Remotely, Ventilator Device and Other Projects Continue On
The course Computer-Aided Design (MENG 400), taught by Ronald Adrezin, involves a fair amount of hands-on work. Although the class operated remotely the second half of the semester when the campus shut down to prevent the spread of COVID-19, students, faculty and staff pulled together to get the work done.
One example is the project of Paul Stankey ’21, in which he built a device that modifies a conventional ventilator to treat up to three patients at a time. Before leaving for spring break, a ventilator project wasn’t part of his plans - and then everything changed.
“Prof. Adrezin recommended that I do something relevant, and with my biomedical background, this seemed like a good fit,” he said.
So they sat down and worked through some possible designs for it and ran a couple computer simulations.
“We had some conversations regarding the pandemic response, and Paul was the one who came back about the ventilator,” Adrezin said. “When he said something about splitting it two ways, I said ‘We know that that’s being done - why don’t you try splitting it three or four ways?’”

******************************

Exercise instructions: Resume the article about the student ventilator project, beginning right after its last sentence.

Collected data:
******************************

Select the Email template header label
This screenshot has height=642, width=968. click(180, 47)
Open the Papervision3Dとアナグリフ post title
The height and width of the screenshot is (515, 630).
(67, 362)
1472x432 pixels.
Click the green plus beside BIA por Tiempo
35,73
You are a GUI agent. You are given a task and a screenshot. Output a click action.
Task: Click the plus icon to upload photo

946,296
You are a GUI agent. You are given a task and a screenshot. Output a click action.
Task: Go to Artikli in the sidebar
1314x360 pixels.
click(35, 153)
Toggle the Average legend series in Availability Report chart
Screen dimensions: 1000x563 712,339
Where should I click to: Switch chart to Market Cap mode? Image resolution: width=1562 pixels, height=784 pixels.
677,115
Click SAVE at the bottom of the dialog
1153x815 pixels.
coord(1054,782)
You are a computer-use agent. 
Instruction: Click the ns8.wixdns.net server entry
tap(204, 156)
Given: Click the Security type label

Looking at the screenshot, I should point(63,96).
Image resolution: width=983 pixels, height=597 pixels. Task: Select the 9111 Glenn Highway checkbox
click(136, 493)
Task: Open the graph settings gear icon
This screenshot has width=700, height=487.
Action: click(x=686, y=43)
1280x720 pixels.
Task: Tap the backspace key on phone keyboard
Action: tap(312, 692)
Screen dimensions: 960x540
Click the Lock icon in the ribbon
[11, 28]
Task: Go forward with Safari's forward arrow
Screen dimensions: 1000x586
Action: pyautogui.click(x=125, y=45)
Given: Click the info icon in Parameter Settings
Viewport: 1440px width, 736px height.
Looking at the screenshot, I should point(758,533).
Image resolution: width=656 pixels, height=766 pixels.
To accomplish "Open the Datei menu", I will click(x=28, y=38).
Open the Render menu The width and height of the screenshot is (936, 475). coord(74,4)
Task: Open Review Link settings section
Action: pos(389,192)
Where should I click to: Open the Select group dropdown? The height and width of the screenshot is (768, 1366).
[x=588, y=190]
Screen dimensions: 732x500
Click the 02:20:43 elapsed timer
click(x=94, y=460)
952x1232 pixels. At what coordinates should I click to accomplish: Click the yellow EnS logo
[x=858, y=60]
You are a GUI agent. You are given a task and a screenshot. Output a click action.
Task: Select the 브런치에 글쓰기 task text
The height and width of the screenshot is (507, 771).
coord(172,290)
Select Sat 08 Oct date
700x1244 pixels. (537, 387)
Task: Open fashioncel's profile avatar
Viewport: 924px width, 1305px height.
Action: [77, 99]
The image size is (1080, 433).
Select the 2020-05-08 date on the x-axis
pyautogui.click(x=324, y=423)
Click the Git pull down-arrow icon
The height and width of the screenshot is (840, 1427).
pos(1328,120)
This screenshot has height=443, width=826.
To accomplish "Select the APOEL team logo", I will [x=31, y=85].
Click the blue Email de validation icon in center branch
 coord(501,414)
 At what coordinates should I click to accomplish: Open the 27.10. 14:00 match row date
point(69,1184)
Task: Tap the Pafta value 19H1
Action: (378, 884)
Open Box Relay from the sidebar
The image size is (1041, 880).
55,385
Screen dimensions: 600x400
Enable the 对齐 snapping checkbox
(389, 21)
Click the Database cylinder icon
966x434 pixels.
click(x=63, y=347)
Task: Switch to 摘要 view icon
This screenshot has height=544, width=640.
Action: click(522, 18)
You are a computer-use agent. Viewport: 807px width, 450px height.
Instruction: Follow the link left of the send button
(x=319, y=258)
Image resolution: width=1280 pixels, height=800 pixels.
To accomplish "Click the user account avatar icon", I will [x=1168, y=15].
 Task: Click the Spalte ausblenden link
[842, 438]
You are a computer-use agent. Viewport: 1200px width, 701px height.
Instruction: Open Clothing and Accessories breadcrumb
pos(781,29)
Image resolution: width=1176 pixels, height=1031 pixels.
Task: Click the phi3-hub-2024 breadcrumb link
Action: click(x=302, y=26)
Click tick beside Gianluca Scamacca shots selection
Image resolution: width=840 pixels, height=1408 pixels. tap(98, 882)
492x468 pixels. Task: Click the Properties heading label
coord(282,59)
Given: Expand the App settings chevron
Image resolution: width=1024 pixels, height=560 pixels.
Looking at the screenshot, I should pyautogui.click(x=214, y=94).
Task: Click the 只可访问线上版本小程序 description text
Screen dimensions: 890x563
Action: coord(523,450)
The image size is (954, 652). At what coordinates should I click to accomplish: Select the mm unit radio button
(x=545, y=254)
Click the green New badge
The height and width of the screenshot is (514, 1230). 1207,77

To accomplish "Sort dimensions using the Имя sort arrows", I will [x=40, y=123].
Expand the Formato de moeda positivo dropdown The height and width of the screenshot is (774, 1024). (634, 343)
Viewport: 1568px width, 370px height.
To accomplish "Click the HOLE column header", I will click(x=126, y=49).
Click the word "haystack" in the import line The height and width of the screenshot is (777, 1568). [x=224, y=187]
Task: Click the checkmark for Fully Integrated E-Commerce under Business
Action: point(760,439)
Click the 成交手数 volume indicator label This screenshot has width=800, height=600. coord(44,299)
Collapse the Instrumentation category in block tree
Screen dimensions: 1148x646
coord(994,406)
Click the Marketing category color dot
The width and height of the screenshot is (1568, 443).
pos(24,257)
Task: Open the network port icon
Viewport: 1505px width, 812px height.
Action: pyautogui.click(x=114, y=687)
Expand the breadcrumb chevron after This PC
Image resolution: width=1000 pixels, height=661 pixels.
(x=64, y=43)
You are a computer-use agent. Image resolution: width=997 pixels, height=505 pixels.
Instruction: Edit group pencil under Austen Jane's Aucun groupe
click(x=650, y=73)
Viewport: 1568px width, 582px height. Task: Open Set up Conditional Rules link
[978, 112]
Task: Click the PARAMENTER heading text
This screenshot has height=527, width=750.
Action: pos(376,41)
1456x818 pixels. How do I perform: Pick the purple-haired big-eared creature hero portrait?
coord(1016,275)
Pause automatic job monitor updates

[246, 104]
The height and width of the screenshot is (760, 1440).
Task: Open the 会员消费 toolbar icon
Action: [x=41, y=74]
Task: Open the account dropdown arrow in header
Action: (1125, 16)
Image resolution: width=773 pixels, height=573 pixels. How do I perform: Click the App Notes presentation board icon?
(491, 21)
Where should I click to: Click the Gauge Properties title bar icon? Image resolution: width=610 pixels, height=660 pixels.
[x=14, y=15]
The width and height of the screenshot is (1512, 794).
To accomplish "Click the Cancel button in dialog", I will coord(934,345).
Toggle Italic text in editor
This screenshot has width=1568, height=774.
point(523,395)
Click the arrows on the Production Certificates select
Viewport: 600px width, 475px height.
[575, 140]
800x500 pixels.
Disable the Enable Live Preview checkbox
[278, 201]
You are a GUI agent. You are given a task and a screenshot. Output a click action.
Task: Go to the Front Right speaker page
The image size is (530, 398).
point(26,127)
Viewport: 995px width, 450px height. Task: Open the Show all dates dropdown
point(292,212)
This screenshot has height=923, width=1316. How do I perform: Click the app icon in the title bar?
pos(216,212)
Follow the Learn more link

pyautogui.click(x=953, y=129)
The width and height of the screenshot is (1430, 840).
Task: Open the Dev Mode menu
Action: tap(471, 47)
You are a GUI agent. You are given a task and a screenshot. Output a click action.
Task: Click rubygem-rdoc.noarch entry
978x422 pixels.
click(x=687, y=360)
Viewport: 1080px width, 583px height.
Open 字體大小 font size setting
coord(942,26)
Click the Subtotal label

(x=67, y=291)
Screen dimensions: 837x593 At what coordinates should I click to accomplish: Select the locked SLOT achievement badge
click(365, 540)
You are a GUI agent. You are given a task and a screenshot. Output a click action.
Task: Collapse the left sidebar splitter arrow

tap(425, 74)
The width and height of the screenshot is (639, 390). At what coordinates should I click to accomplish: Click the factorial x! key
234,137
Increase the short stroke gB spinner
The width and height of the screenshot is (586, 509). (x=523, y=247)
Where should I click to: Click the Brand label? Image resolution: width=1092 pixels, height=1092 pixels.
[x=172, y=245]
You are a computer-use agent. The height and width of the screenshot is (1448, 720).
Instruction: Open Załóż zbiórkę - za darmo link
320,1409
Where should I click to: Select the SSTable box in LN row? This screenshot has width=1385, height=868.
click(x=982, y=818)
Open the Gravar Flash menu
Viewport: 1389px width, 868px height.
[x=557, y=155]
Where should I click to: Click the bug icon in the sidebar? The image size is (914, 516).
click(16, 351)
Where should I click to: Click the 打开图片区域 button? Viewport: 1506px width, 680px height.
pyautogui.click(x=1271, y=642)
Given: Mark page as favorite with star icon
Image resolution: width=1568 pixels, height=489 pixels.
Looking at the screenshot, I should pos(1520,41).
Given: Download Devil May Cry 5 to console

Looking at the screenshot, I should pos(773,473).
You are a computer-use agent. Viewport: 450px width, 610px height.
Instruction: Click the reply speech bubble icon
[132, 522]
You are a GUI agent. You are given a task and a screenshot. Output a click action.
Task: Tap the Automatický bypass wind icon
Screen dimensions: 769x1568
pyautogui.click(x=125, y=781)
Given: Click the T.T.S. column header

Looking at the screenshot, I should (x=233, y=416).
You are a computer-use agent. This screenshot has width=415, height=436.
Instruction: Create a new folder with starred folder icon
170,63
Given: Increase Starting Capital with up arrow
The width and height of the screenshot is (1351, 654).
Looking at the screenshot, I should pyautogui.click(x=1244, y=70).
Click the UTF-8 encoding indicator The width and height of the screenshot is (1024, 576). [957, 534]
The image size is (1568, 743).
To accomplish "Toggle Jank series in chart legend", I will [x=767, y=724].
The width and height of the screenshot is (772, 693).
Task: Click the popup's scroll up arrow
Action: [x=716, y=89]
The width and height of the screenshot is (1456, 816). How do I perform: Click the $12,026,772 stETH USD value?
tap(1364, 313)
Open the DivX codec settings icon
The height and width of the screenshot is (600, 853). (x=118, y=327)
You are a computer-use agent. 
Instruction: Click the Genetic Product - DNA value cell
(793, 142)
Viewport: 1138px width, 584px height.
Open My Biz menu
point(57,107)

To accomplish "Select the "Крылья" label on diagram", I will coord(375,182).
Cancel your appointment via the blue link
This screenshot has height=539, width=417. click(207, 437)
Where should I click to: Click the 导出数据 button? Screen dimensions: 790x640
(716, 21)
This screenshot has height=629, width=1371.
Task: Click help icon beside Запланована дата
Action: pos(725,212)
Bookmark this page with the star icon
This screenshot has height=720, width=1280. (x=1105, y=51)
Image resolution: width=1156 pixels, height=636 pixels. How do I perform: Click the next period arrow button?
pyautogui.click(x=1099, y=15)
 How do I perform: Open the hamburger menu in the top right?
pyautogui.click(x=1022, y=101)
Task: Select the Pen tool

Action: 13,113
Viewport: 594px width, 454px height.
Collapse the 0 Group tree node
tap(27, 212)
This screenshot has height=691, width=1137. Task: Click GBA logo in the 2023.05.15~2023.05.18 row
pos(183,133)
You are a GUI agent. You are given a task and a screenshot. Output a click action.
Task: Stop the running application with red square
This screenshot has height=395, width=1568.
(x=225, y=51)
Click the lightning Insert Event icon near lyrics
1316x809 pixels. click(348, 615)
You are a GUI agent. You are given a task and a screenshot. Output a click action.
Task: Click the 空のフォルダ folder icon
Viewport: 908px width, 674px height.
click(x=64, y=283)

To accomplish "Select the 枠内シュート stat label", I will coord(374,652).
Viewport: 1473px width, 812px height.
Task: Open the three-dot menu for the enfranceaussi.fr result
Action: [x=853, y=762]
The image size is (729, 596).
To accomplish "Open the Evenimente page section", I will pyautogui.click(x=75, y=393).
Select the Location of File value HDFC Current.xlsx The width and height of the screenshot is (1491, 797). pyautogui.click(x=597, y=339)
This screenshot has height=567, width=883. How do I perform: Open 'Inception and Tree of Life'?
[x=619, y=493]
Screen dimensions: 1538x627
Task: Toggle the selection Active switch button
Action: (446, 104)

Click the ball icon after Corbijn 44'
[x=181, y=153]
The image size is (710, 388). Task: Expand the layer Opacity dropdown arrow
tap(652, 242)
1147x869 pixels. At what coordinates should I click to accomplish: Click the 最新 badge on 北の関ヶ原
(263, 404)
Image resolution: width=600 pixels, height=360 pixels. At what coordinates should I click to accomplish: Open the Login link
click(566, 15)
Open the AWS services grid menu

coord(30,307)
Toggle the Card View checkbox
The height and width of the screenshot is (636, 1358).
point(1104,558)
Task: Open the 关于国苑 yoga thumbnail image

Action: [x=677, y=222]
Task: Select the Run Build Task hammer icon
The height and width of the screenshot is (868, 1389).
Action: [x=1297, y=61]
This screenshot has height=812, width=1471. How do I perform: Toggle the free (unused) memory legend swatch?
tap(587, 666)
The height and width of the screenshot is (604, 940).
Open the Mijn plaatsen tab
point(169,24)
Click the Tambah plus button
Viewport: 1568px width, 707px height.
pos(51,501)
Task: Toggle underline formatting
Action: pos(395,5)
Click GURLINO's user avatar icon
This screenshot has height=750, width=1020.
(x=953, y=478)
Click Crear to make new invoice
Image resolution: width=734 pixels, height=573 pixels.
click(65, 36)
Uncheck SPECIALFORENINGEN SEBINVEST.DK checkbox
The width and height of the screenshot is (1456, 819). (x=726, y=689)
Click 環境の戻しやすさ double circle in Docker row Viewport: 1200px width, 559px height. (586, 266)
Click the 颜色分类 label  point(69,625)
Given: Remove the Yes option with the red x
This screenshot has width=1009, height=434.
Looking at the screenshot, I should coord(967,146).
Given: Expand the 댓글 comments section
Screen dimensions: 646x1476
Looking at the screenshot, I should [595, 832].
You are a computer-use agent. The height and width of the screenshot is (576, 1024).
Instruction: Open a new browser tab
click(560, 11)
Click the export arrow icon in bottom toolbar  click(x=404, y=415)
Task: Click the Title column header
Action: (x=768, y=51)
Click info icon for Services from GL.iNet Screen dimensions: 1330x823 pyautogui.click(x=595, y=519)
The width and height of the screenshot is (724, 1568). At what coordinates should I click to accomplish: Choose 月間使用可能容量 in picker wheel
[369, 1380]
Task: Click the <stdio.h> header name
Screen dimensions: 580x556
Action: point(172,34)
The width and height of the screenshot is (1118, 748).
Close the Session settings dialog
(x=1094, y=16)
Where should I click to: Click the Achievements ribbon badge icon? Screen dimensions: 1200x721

******************************

Response for this exercise:
The final design featured one inlet that would attach to a tube from the ventilator and then three outlet tubes that go to patients. “And there’s a type of gate system where you can open or shut the gate, depending on how much air you want to let through to the center one and then split it off to the sides,” Stankey said.
The design takes more work than simply splitting airflow multiple ways.
“We had been reading a lot of articles about this and that is one of the main challenges because you would need to volume-match the patient's lungs - that’s a major concern with it,” he said. “A 6-foot, 200-pound male would have a different lung capacity than, say, a five-foot-one patient. They might need 600 milliliters of oxygen per breath while the 5-1 patient might need something less.”
Despite the new circumstances, the multi-patient ventilator and other projects in the class - these include vending machines, coffee grinders, race cars, stents, HVAC systems, aircraft, and an automatic system to brew tea - continued on, with the students learning everything from finite element analysis to fluid dynamics.
“This has been a new experience,” Adrezin said. He noted that the support from the SEAS staff, from obtaining the necessary equipment to answering technical questions, was crucial in making the shift to a remote classroom. Having the help of Glenn Weston-Murphy, engineering design advisor, he said, was particularly critical, especially when it came to questions about animations and SolidWorks.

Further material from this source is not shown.